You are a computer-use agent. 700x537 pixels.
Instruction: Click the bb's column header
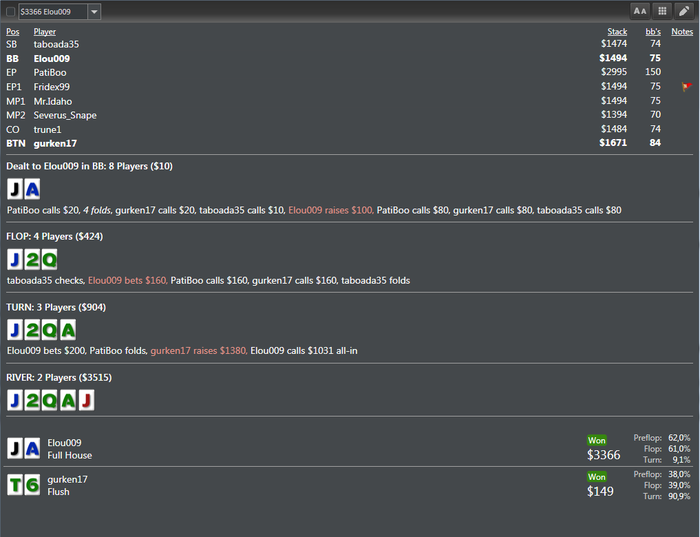pyautogui.click(x=653, y=32)
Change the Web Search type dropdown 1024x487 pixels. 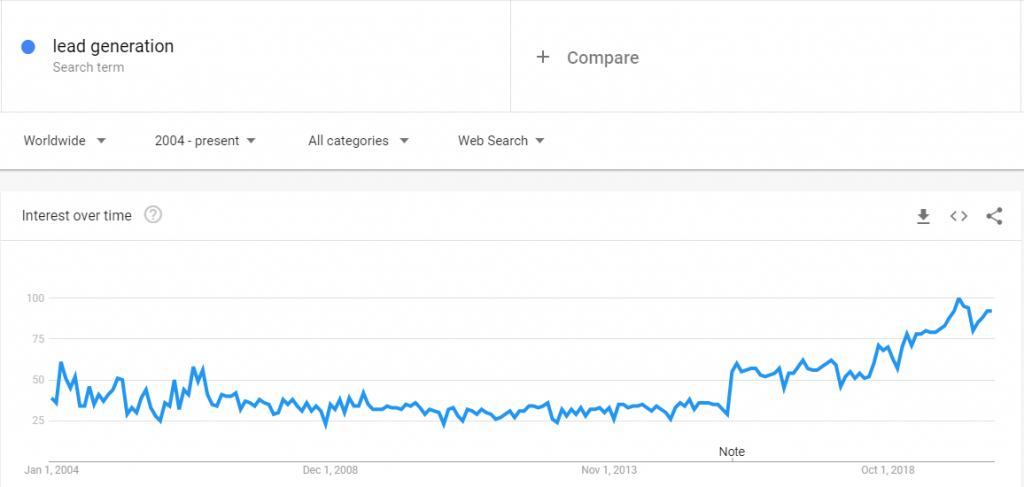501,140
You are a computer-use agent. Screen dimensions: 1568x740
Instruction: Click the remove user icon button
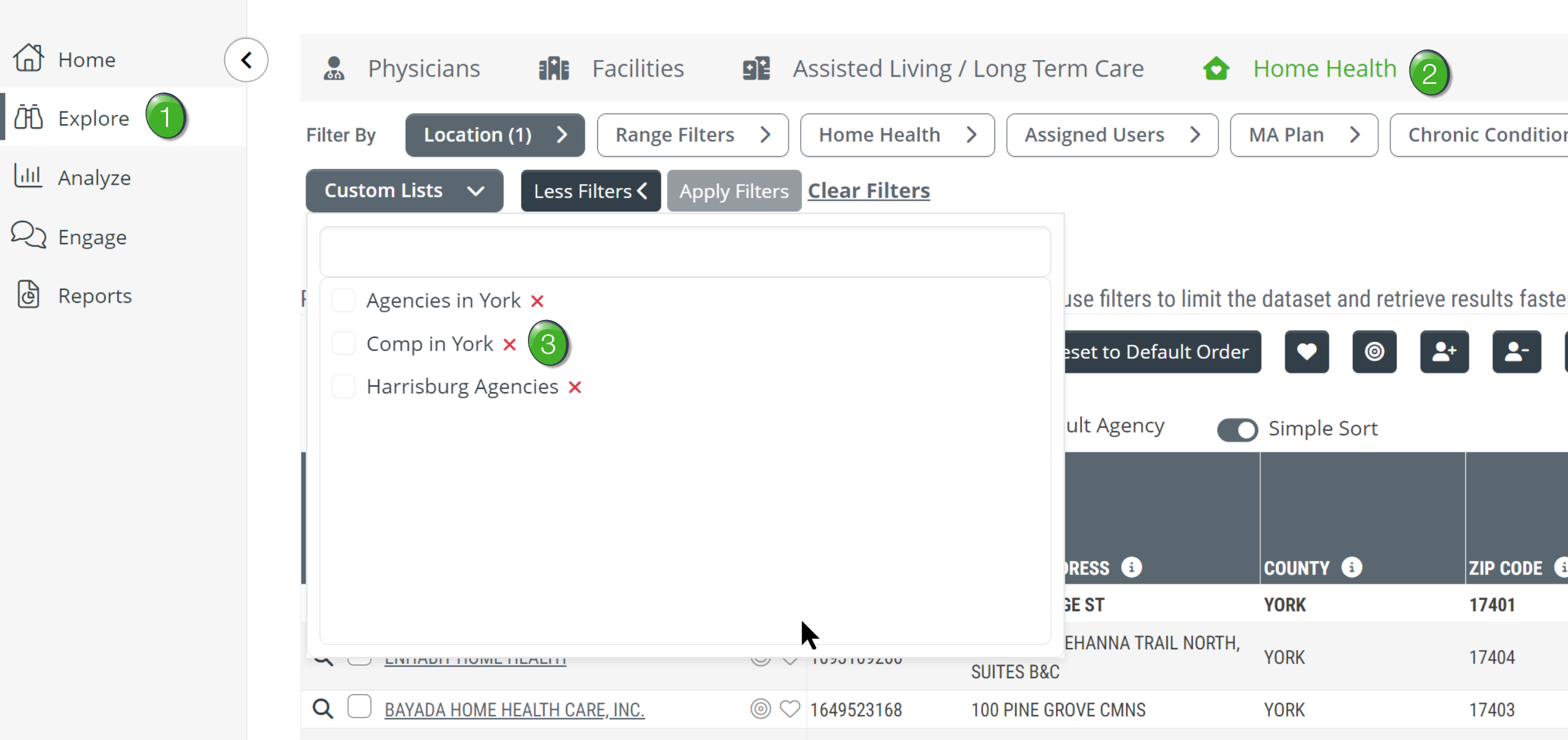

○ ○ ○ ○ ○ ○ ○

### [Task instructions]
Please report each line of the material above that contains the string "computer".

### [Complete answer]
You are a computer-use agent. 700x537 pixels.
You are a computer-use agent. Screen dimensions: 1568x740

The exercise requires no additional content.